2010-08-19 / News

Island twins will dance their way to international event

By Holly Benton

Twins Travis (left) and Tyler Atwood, 10, will travel to Poland this December to represent the U.S. in the World Dance Championship. Photo courtesy of the Atwood family Twins Travis (left) and Tyler Atwood, 10, will travel to Poland this December to represent the U.S. in the World Dance Championship. Photo courtesy of the Atwood family Island twins Tyler and Travis Atwood, 10, will travel to Poland this December to represent the U.S. in the World Dance Championship. Both boys were selected to fill two of the five soloist spots on the team.

“Travis and Tyler are my heroes,” said their mom, Sheryl Atwood, who – along with husband and father, Chris Atwood – will accompany the twins to Poland. “They are so committed, driven and incredibly fearless.”

Competing in Mikolajki, Poland in the Jazz World Finals, the Atwood twins will perform individually, as well as in a duo performance, using hip-hop, jazz and acrobatics.

“We’re very excited to be going to Poland to represent the USA,” Tyler said. “We were chosen as soloists for the team and we are going to compete against France, Russia, Poland – all those countries and more.”

Tyler will perform to “Higher Ground” by Stevie Wonder and Travis will perform to “Ain’t Nothing Wrong with That.” Together, they will perform to “The Boys Are Back.”

A beginner hip-hop class at the age of six sparked a shared love of dancing in the twins.

“They had been asking to take hip-hop since they were four, and we thought they would change their minds,” Atwood said. “They fell in love with the studio, the dancers, dancing.
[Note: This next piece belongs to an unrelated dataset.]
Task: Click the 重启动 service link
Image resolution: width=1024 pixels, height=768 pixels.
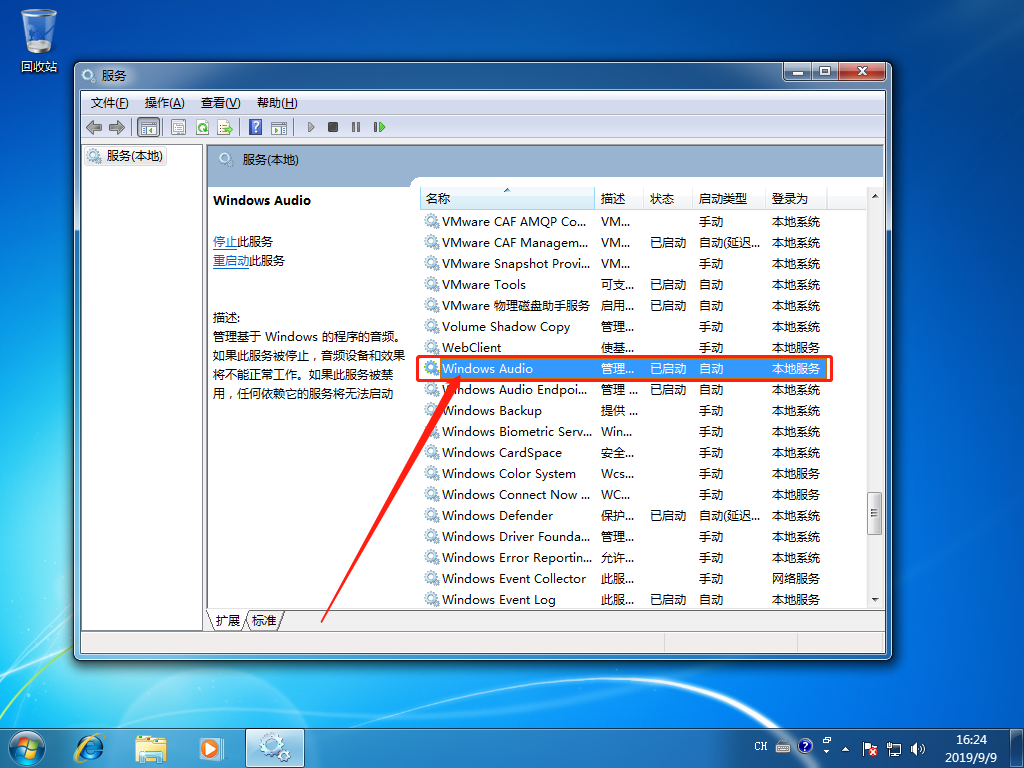Action: (x=231, y=261)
They were invited to join a competitive hiphop team. Now, they dance as part of the teen and senior dance company.”

Training at the Talent Factory in North Kingstown six days a week from 4 to 9 p.m. allows the twins to perform in a variety of dance styles, including hip-hop, contemporary, ballet, jazz and tap. Homework is finished before lessons begin, Sheryl Atwood said, adding that she works as fitness director and studio manager for the Talent Factory.

“Many people see me working at the studio now and think that is how they got involved,” said Atwood, a former dancer. “Reverse it. I had nothing to do with dance anymore. I had a totally different career. But because the boys’ schedules don’t allow me to do anything else really, now I just do work that suits them and their schedules, which means I work where they train.”
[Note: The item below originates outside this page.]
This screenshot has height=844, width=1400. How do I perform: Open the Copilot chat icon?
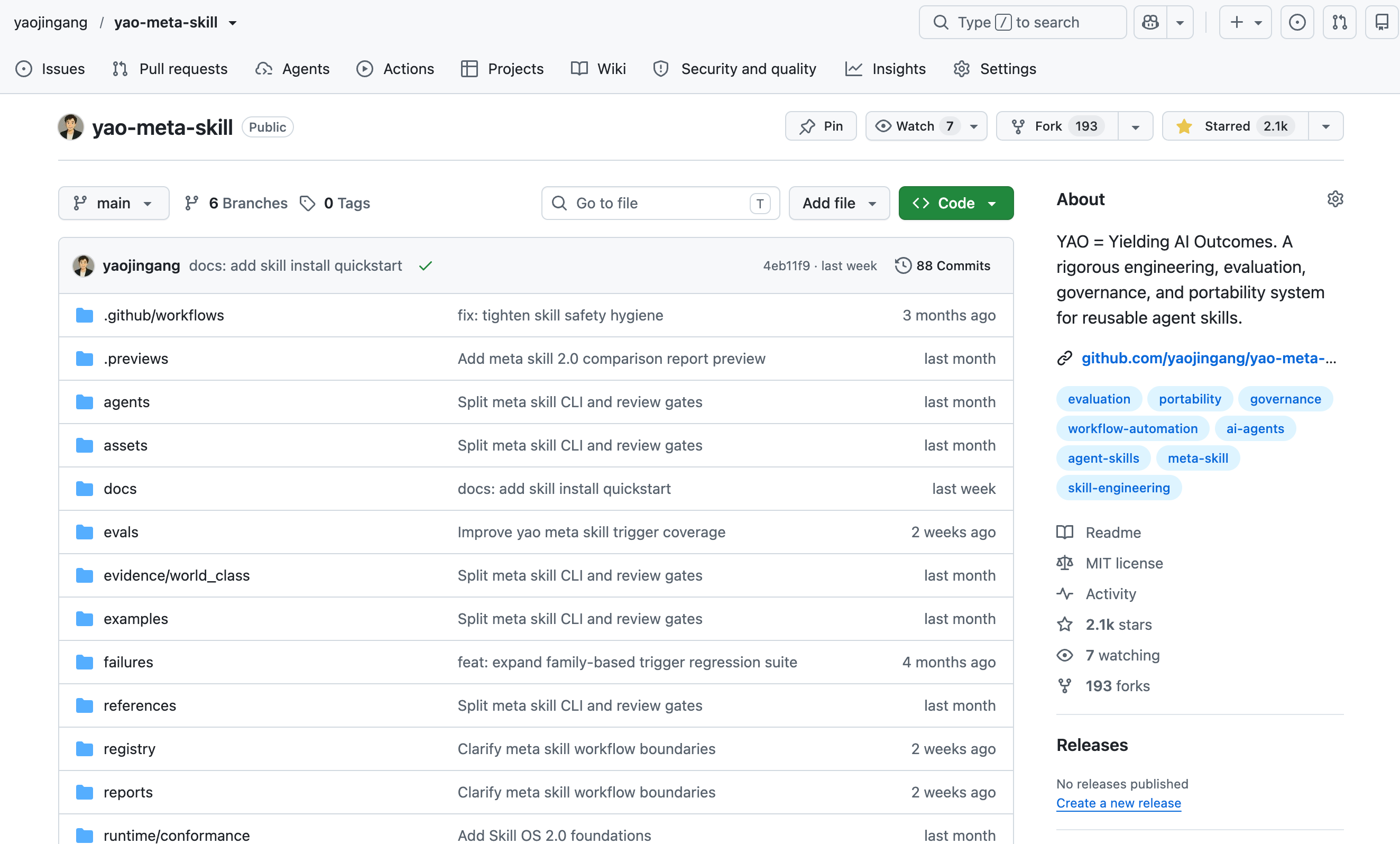click(x=1150, y=22)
Atwood added that such sacrifi ces are made by many parents to allow their children to pursue their passions.

Dancing at such a level is also extremely expensive, she said.

“All sports, when taken seriously, can be consuming and expensive,” she said. “Many parents sacrifice to allow their children to pursue their passions. Chris and I certainly do. There are many things that we don’t do in order to continue to support their dreams.”

The twins also take the occasional music or voice lesson, as well as play competitive soccer, compete in track, and surf, snowboard and ski. And even though they know it’s not typical, they enjoy taking ballet training at the R.I. Ballet Theatre.

“That training helps with hip hop, other dancing and sports,” Travis said. “All athletes need to practice. Good athletes practice a lot.”

In a sport that is typically dominated by girls, Tyler and Travis have found their niche, with friends both inside and outside of dance supporting them and their passion.

“On the local level, we dance mainly with girls,” Travis said. “They are all really cool. On the national level, there are a lot of talented male dancers.”

The boys, who love hanging out with their friends, added that the ones who don’t dance have been really supportive.

With hopes of becoming professional dancers in the future, the twins have already auditioned for several Broadway shows, including “Billy Elliot,” “Radio City Music Hall’s Christmas Spectacular” and “Pan.”

Travis said that to succeed as professional performers, their acting and voices need to be strong, too.

“We definitely want to dance professionally,” he added. “We will be professional dancers that do movies and shows, and then we will choreograph later in life.”

Traveling to New York City to compete has resulted in national titles for the twins – including those won at the New York City Dance Alliance National Championships held this past July.

“We just got back from NYC for two weeks, where we had NYCDA nationals,” Travis said. “We did great. We won some national titles. We got to work with choreographers and teachers from MTV, movies, Broadway, TV…it was crazy and fun.”

Dancing solo, as a pair and sometimes in groups has allowed the twins to share in their achievements, as well as their struggles.

“In dance, being twins can be great,” Tyler said. “It can also be hard, because sometimes I will come in first and my brother will come in second…then he will come in first and I will come in second. We are happy for each other. My brother is my best friend. We don’t really fight. I get annoyed if he tells me “you are doing that wrong,” but we work it out.”

To support Tyler and Travis in their upcoming trip there will be a raffle at the Talent Factory in North Kingstown. The prize is a free year of dance classes and tickets are $10. The drawing will be held Sept. 7. There will also be a yard sale at the dance facility at the end of August. All proceeds from both fundraisers will help defer travel costs for the World Dance Finals.